● EXERCISE OBJECTIVE
Scan the records that follow, and whenever a line has the word "Viewport", copy it.

● RECORDS SUPPLIED
****************

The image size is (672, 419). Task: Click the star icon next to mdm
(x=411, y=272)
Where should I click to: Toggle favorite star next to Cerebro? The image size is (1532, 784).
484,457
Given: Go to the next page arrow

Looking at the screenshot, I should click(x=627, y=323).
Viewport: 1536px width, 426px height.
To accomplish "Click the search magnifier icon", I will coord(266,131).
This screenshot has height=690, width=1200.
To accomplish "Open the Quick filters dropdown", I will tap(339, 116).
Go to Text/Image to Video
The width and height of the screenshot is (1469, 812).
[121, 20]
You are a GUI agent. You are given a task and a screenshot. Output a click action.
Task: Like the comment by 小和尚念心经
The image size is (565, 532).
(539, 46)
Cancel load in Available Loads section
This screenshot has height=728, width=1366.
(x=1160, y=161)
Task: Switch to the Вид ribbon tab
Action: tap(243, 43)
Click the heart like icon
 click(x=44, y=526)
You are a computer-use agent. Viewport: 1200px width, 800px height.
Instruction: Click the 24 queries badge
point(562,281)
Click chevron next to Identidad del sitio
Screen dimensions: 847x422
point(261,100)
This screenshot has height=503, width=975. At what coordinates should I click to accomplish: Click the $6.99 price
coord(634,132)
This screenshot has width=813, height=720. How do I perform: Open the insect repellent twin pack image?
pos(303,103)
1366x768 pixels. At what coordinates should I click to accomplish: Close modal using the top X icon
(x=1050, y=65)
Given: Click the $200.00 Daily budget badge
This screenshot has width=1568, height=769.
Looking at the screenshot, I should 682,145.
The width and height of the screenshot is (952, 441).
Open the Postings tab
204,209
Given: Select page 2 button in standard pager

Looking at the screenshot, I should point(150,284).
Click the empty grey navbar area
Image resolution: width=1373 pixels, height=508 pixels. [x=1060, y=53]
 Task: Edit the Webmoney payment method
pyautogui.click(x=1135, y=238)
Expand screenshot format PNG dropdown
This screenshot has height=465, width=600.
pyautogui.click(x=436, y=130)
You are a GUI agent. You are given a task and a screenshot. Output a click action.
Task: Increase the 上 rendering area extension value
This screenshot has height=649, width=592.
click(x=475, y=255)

****************

● RESPONSE AREA
Viewport: 1536px width, 426px height.
You are a computer-use agent. Viewport: 1200px width, 800px height.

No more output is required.